A Pilot’s Guide to Self-Managing Back pain – Lifestyle and Sleep

“It’s not the job of sports medicine professionals to look after your tissues and joints, whether you hydrate or whether you actively work toward improving and maintaining healthy positions and range of movement throughout the day. It’s up to you. Spend 10 minutes minimum per day. No days off. No excuses.”


In my attempts to nurse my back to full strength, I have spent a great deal of time researching how to manage my pain, while also looking at the best home remedies/exercises to help fix my injury and prevent similar ones from happening again in the future. 

As a result I have decided to compile my research into this comprehensive guide regarding all the things I’ve found particularly useful for managing my back pain day to day, including some important what-not-to-dos!

Following on from my previous posts – Sitting, Standing, Swimming – and core strengthening and flexibility this post will look at some lifestyle tips and how to sleep properly. A final post will look at the use of drugs/other treatments plus some final thoughts. 

It goes without saying I’m not a medical professional in any way, shape or form, so please, please, don’t take what I’m saying as gospel. I’m simply relaying what has helped me in managing my pain. 

Back pain is a complex issue that I believe requires a complex approach from a number of different angles. Trial and error is necessary in figuring out what works best for youand your condition. 

Hopefully this guide will help you as well in some way, shape or form. As always seek advice from a professional (added advice – seek more than one opinion) and do your own research. 

I’ve left links to a number of articles throughout that I found useful/helped support my own findings. I should add I am in no way affiliated with any of the organisations mentioned or products that I recommend. 

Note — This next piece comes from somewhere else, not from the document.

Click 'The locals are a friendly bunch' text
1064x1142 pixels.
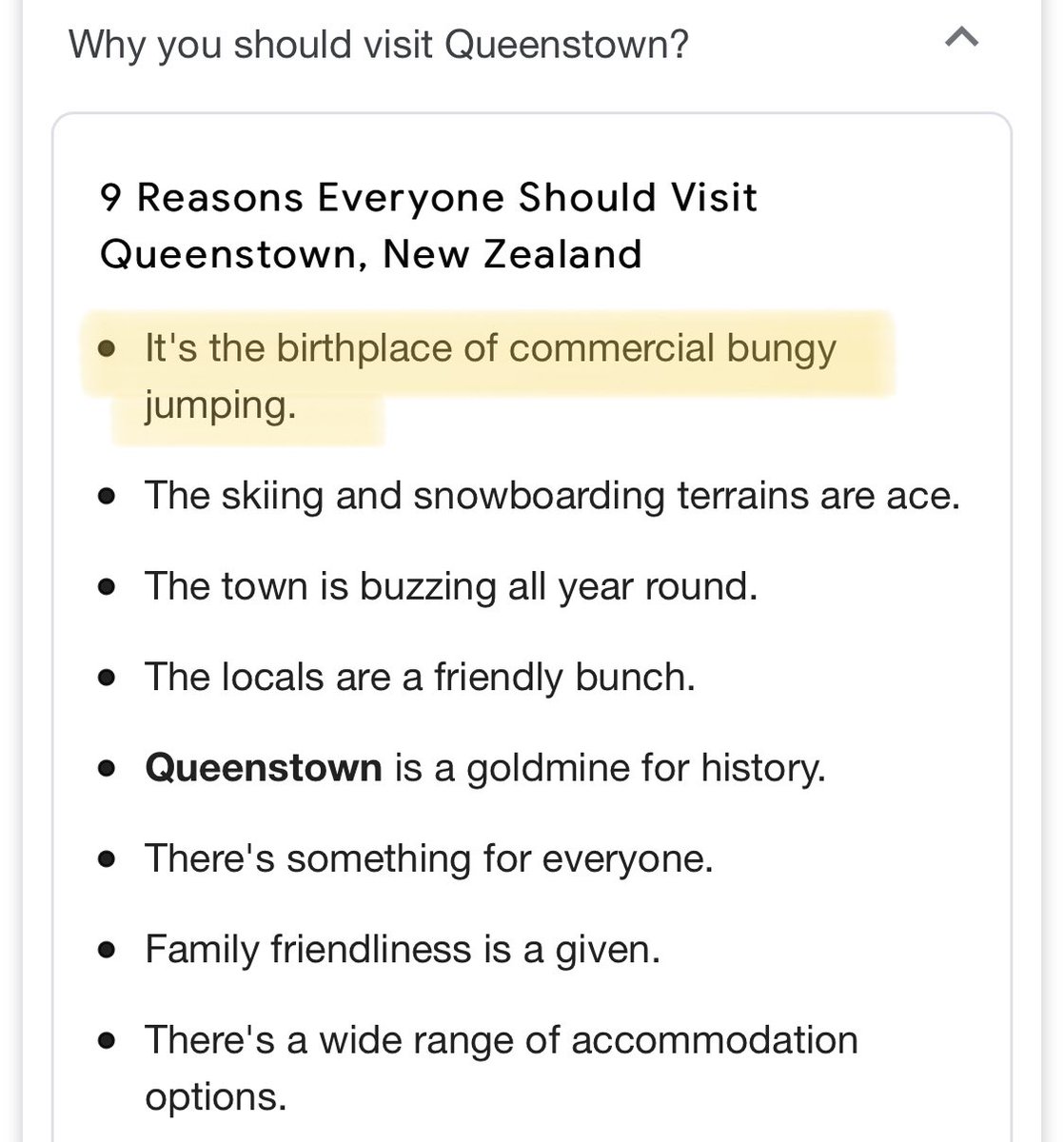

A study looking into Psychological Treatment Strategy for Chronic Low Back Pain concludes that many “people with chronic pain usually suffer from not only pain but also overlapping problems, such as depression, anxiety, sleep disorders, working with disabilities, drug overuse, and low quality of life.”

While I think it’s likely normal for someone to catastrophize the pain of an injury or illness, from personal experience I can say depression and anxiety make its extent far worse. 

One of the tools I use to help stop myself from falling down the rabbit hole is MEDITATION. I’ve found it invaluable for dealing with difficult emotions and negative thought patterns,  reducing stress and improving sleep. This has been especially important for me following this recent injury.

It’s helped me maintain a positive mindset – accepting how things are today and being grateful for the everyday things I can still do, such being able to walk!!! At the same time it’s prevented me from feeling sorry for myself/blowing the issue out of proportion while remaining proactive about trying to solve it (by writing this article for example). Some useful apps that I love include headspace and Insight Timer. 

For those, like me, who are battling the ugly demons of depression and anxiety, on top of chronic back pain, I can highly recommend a course in Mindfulness Based Stress Reduction (MBSR). One study found, “people who attended MBSR classes were more than 40 percent likely to show “meaningful” improvements in their pain and daily activities compared to people who sought conventional care for their aching backs.” Worth a shot no?

Of course other lifestyle factors are equally important including maintaining a healthy diet, finding to time to relax, having some fun and getting quality sleep (more on that below). Ultimately finding ways to live a happier, healthier life are only gonna mean good things for your back and general outlook.





SLEEPING ON YOUR STOMACH IS ONE OF THE WORST POSITIONS for your back and especially your neck. Guess what? I sleep on my stomach. Oh, and I also have problems with stiffness in the neck. One of the major reasons for this is ‘because the head is usually turned to one side. This twists the spine and places additional stress on the neck, shoulders, and back.’ The truth is, almost any other position is better for your back.

SLEEPING ON YOUR BACK WITH A SMALL PILLOW UNDER THE KNEES IS BEST, “as this keeps your body in the utmost neutral position, therefore not adding any additional stresses to your discs or joints, and not putting your muscles in constant stretch or compressed positions.” It’s no wonder my pain is worse in the morning. 

With that in mind there is one thing I’d like to say – It can’t be understated just how important getting adequate sleep is so don’t force it. If you find yourself in a state of despair for your inability to change a lifetime of sleeping on your stomach, then roll back over. Excuse the pun, but it’s not going to be an overnight thing. I’m currently in the process of trying to change the position I sleep in. As it stands I start by meditating for 20-30mins on my back. Sometimes I drift off and sometimes I don’t. If I don’t manage it, I flip over. Sleep is just too important.

If you sleep on your stomach and struggle to sleep other ways, I’ve read that placing a slim pillow under your stomach and hips can help improve spinal alignment. This is something I do if I fail to fall asleep on my back. Whatever helps. One other method you might consider is to work your way around by moving to sleeping on your side with the support of additional pillows. I tired this but found that sleeping on my left side made my pain worse for some reason. As always listen to your body, do your own research and talk to an expert.